Preludio: Entre el Ársenico y la Autoridad

Por Fernando Alberto Gutiérrez Fernández

En la semana trascendió mediáticamente un estudio realizado en el año 2013, y publicado en la revista Salud pública de Mexico el año pasado, por investigadores de la Universidad de Colima y de la Universidad de Harvard, en el que se expone que en 80.5 por ciento de los pozos analizados en el estado de Colima se registraron niveles de arsénico superiores a los permitidos por la Organización Mundial de la Salud (OMS) y la Agencia de Protección Ambiental de los Estados Unidos (US EPA, por sus siglas en inglés). El problema de esta contaminación excesiva de los mantos acuíferos con arsénico radica en que el consumo de estas aguas o de alimentos que fueron cultivados empleando dicho líquido es tóxico para el organismo, pudiendo derivar en fallas orgánicas y diversos tipos de cáncer.

De manera inmediata la Comisión Estatal Para la Protección contra Riesgos Sanitarios (Coespris) de la Secretaría de Salud y Bienestar Social, declaró que el artículo publicado en Salud Pública de México carecía de fundamento legal o validez oficial, debido a que sus resultados se basaban en el análisis un laboratorio no autorizado, y porque otros estudios realizados en un laboratorio avalado por la Comisión Federal para Protección de Riesgos Sanitarios (Cofepris), descartaban la presencia de arsénico en aguas colimenses, al igual que el mapa de riesgos de la Comisión Nacional del Agua (Conagua), en cuya geografía no figura la entidad.

Ante tales evidencias encontradas, es preciso señalar que la publicación de artículos de investigación implica exponer el conocimiento, la metodología, el rigor, y la calidad del investigador y la institución a la que pertenece, al escrutinio de la comunidad científica y la sociedad en general; por tales razones resulta un despropósito intentar refutar los resultados de un artículo científico publicado en una revista indizada, con otros obtenidos en laboratorios privados –como los aceptados por la Coespris-, aun cuando estos se encuentren avalados por las autoridades.

En la ciencia nada es absoluto, por ello la existencia de resultados antagónicos sugiere la necesidad de nuevas investigaciones que corroboren o postulen nuevas conclusiones, tal debe ser la posición del gobierno estatal y no la defensa contumaz de los análisis aceptados por la Cofepris o la Conagua, pues la contaminación de los cuerpos de agua por metales pesados sería, en todo caso, una circunstancia ajena a la actual administración estatal, la cual, en cambio, sí podría conformar un grupo interinstitucional para investigar la eventual contaminación y mitigarla, en un esquema preventivo cuya aplicación podría determinar su imagen a la posteridad.

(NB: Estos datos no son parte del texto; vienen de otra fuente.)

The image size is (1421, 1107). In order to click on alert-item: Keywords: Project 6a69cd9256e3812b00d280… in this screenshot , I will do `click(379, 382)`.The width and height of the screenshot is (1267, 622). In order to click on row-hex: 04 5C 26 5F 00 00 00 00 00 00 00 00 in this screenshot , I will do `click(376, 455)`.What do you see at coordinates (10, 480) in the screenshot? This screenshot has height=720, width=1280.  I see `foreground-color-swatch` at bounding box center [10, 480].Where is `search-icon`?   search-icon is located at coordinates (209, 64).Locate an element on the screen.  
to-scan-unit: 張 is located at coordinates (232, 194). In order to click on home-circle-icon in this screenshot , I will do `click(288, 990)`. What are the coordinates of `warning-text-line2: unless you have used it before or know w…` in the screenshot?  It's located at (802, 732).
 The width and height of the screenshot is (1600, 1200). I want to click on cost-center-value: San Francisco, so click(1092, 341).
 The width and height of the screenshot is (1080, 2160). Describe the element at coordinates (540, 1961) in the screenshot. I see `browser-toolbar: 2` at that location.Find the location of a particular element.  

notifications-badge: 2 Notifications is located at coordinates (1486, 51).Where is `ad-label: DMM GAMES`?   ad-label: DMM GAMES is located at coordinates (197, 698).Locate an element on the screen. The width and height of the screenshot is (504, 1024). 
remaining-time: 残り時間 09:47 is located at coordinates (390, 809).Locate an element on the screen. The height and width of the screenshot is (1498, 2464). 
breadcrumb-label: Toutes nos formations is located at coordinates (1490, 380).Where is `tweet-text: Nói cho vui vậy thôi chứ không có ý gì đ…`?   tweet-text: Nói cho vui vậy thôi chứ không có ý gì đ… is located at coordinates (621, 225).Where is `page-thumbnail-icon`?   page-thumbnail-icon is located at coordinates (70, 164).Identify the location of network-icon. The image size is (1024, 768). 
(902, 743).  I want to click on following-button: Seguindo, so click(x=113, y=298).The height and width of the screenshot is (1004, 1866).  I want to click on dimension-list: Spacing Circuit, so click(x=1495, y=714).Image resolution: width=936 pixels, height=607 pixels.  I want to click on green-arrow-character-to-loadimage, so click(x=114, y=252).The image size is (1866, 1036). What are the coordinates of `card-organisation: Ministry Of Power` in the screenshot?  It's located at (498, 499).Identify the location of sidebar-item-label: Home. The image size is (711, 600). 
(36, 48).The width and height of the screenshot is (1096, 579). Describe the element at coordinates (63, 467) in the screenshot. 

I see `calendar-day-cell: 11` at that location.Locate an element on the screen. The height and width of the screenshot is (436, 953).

La pertinencia de la policia militar.

La semana pasada, el gobernador Ignacio Peralta declaró que realizaría las gestiones necesarias para que la Policia Militar tenga presencia en otros municipios del estado, particularmente en Manzanillo, demarcación donde en el año 2016 se registró el 40 por ciento de los homicidios con arma de fuego en la entidad, que lo colocan como el segundo municipio más violento de la entidad.

La escalada de hechos delictivos en el muncipio porteño ha sido aceptada por la propia alcaldesa Gabriela Benavides, quien a pesar de que ha capacitado y equipado constantemente a su policia municipal, y ser de los pocos munícipes que ha sabido coordinarse con las autoridades estatales y federales, no ha logrado reducir los niveles de inseguridad.

De acuerdo a la Encuesta Nacional de Seguridad Pública Urbana (ENSU), realizada por el Instituto Nacional de Estadística y Geografía (Inegi) en el año 2016, el 63.3 por ciento de los porteños encuestados manifestaron sentirse inseguros, al grado de que 49.7 por ciento ya no camina de noche en los alrededores de su vivienda, y el 32.7 por ciento evita visitar parientes o amigos.

Por lo anterior, la intención de introducir a la Policia Militar a Manzanillo ha sido loada por la ciudadanía, la presidenta municipal y el sector empresarial. En Tecomán con solo 17 días de operaciones lograron la detención de 222 personas y la incautación de múltiples armas, narcóticos, vehículos y dinero, mejorando sustancialmente la seguridad del municipio; por ello las gestiones del gobernador Ignacio Peralta para su próxima presencia en el puerto, se espera que logre devolver la tranquilidad a los manzanillenses.